(Beginning of Extracted data)

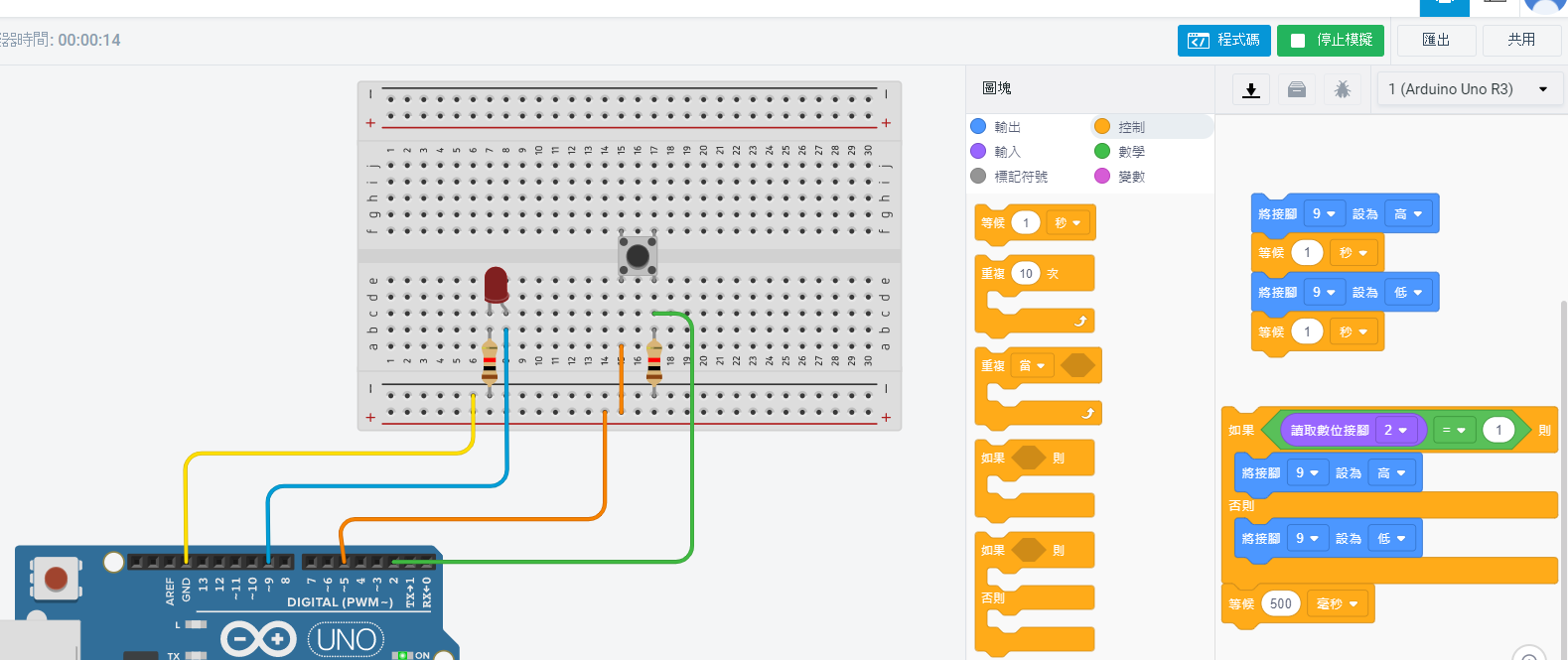Select the resistor connected to the LED
The height and width of the screenshot is (660, 1568).
tap(490, 363)
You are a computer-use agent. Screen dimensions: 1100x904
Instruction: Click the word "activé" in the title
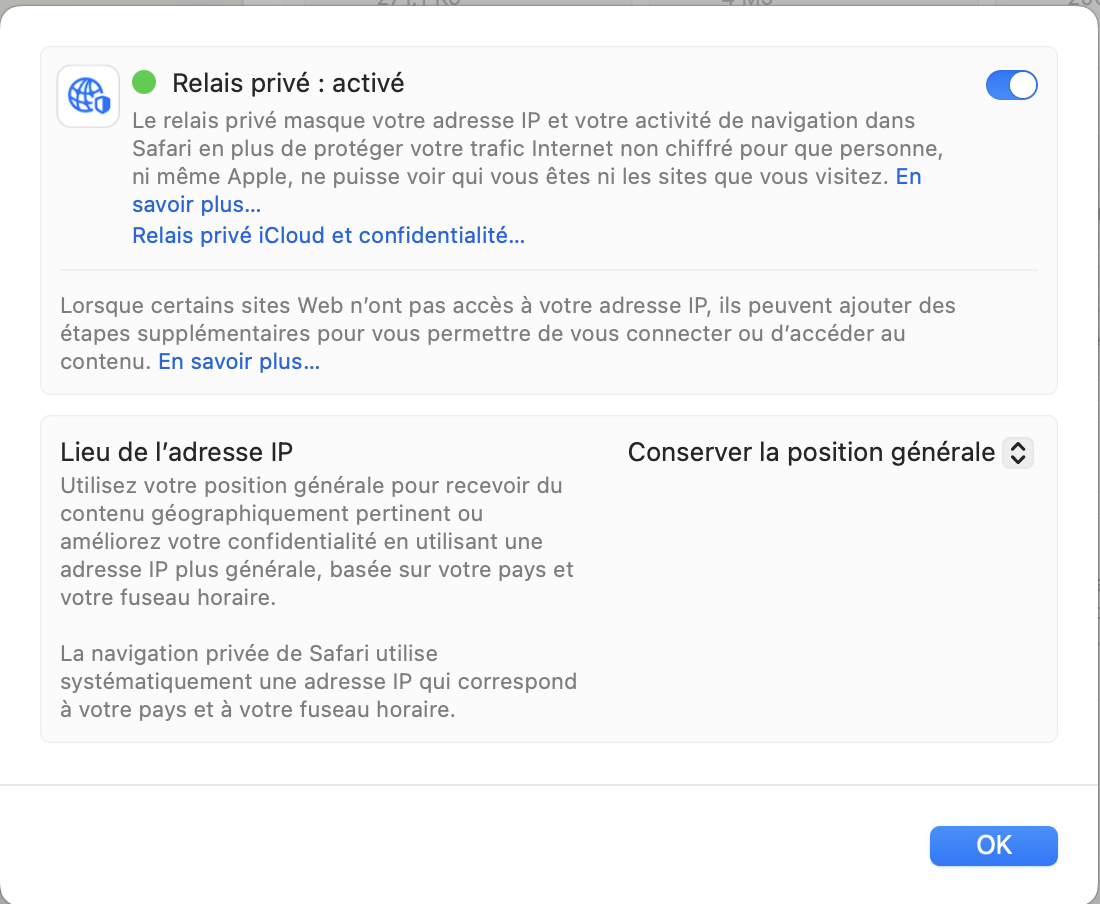point(368,83)
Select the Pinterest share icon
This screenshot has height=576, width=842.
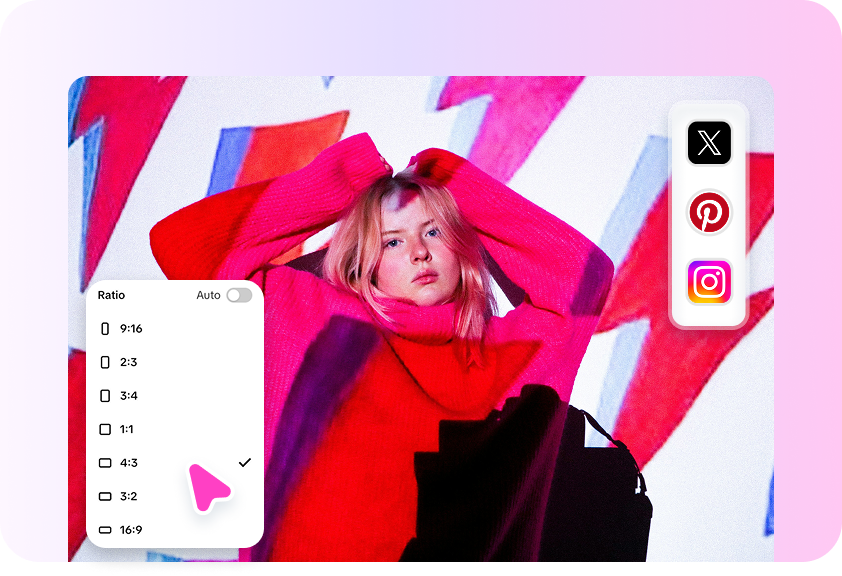[708, 212]
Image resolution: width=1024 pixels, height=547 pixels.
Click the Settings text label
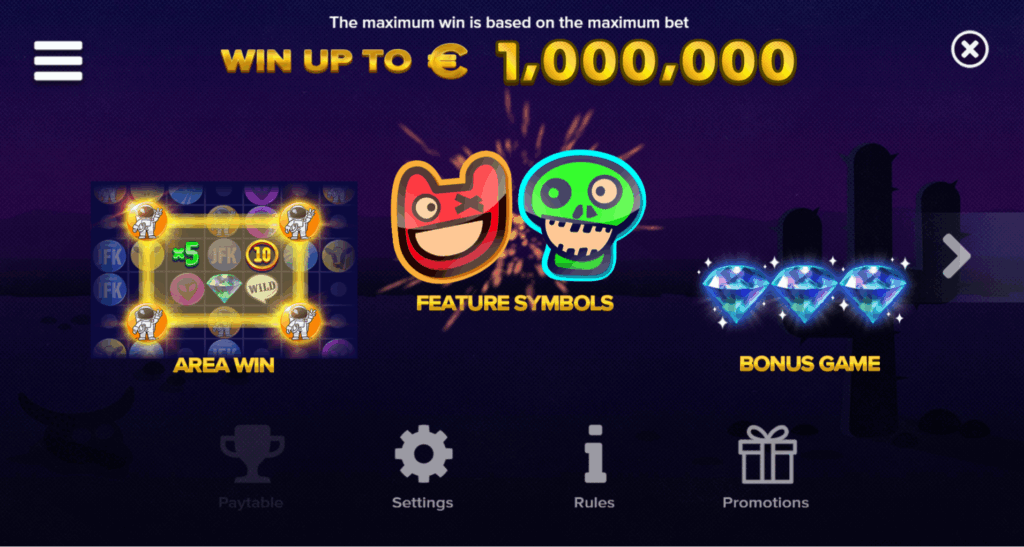423,503
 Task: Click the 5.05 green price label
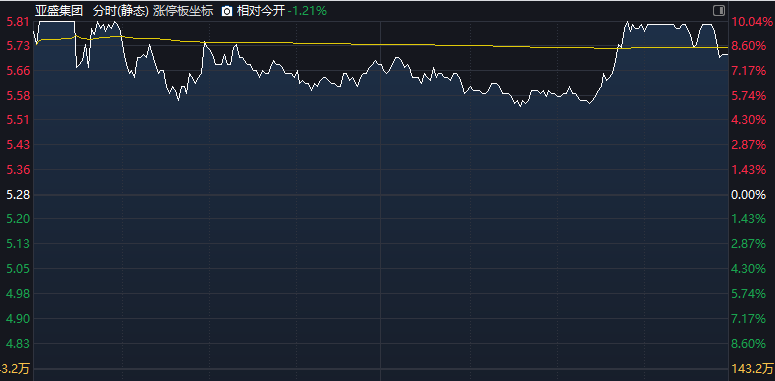tap(17, 269)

(End of Extracted data)

* **Exercise directions**:
Would you output, word for word, only the lines running from the line with "Select the Pinterest share icon" to the end of the listing above, both ends included, with no pictures?

* **Answer area**:
Select the Pinterest share icon
This screenshot has height=576, width=842.
[708, 212]
Image resolution: width=1024 pixels, height=547 pixels.
Click the Settings text label
423,503
 Task: Click the 5.05 green price label
tap(17, 269)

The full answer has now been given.